US News

Palestinians file war crimes claim against Israel

A day after US national security adviser John Bolton slammed the International Criminal Court as “illegitimate,” the Palestinians on Tuesday filed a war crimes claim against Israel with the body over the expected demolition of a West Bank village.

Saeb Erekat, secretary general of the Palestine Liberation Organization, said the Palestinians have asked the Hague-based ICC to investigate the Israeli army’s planned razing of Khan al-Ahmar near Jerusalem.

The dossier “included a focus on the war crimes facing Khan al-Ahmar, specifically the crimes of forcible displacement, ethnic cleansing and the destruction of civilian property,” Erekat told reporters in Ramallah.

The Khan al-Ahmar encampment has focused attention on what critics say is the continued displacement of Palestinians by Israel.

Israel says the village was illegally built and has offered to resettle its residents 7 miles away, while critics say its removal is meant to make room for an Israeli settlement.

The Israeli Supreme Court rejected an appeal last week, paving the way for the demolition.

On Monday, Bolton said the US would resort to any means to protect its citizens and its allies against actions before the international war crimes body, including arresting its judges if they sought to charge Americans who served in Afghanistan with war crimes.

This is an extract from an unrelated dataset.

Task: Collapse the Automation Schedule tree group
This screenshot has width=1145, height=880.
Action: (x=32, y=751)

“We will provide no assistance to the ICC. And we certainly will not join the ICC. We will let the ICC die on its own. After all, for all intents and purposes, the ICC is already dead to us,” Bolton told a gathering of the conservative Federalist Society in DC.

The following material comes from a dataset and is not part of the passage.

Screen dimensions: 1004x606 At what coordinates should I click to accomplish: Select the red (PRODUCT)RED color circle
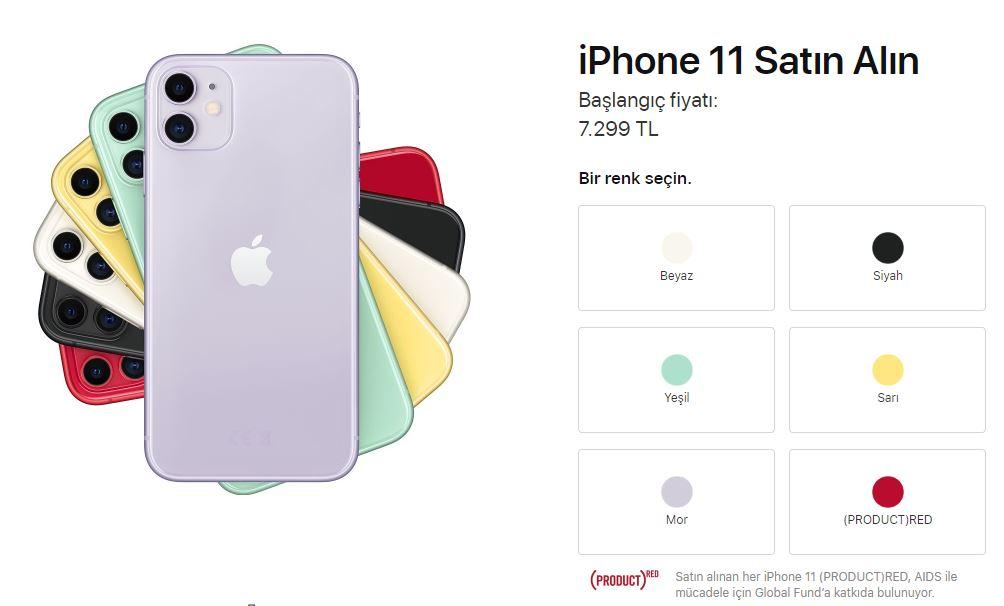click(x=887, y=492)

The ICC said Tuesday that it would “continue to do its work undeterred, in accordance with those principles and the overarching idea of the rule of law,” the Israeli daily Haaretz reported.

The US on Monday also closed the Palestinian de facto embassy in Washington because of its leaders’ refusal to engage in peace talks with the Jewish state.

Husam Zomlot, until recently posted to DC as the Palestinian envoy, said the closure would not deter Palestinians from seeking a state with East Jerusalem as the capital.

“We lost the US administration but we gained our national rights,” said Zomlot, who was recalled back to Ramallah in the spring amid tensions between Washington and the Palestinian leadership.

On Tuesday, Erekat said the Palestinians have asked the ICC’s chief prosecutor to meet with village representatives and include Israel’s actions as part of the probe into possible war crimes by Israel.

“The US threats against the ICC are a coup against the rules in the international system,” he said. “The Trump administration wants to dismantle the international order to ensure that it can stay above the laws and escape accountability.”

Jerusalem says the ICC lacks jurisdiction because Israel is not a member of the court.

Meanwhile, Israeli Prime Minister Benjamin Netanyahu applauded the White House’s stance.

“The United States has made the right decision regarding the PLO mission in Washington,” Netanyahu said in a written statement on Tuesday.

“Israel supports the American actions that are meant to clarify to the Palestinians that their refusal to negotiate and attempts to attack Israel in international forums will not promote peace,” he added.

In other developments Tuesday, Palestinian Foreign Minister Riyad al-Maliki slammed President Trump’s decision to halt US funding to a UN agency for Palestinian refugees.

“The US administration has begun to attack the rights of the Palestinian people and international law,” Maliki said at a meeting of the Arab League in Cairo, convened to discuss the issue, according to Reuters.

Last week, Trump also ordered that $25 million earmarked for the care of Palestinians in East Jerusalem hospitals be directed elsewhere as part of a review of aid.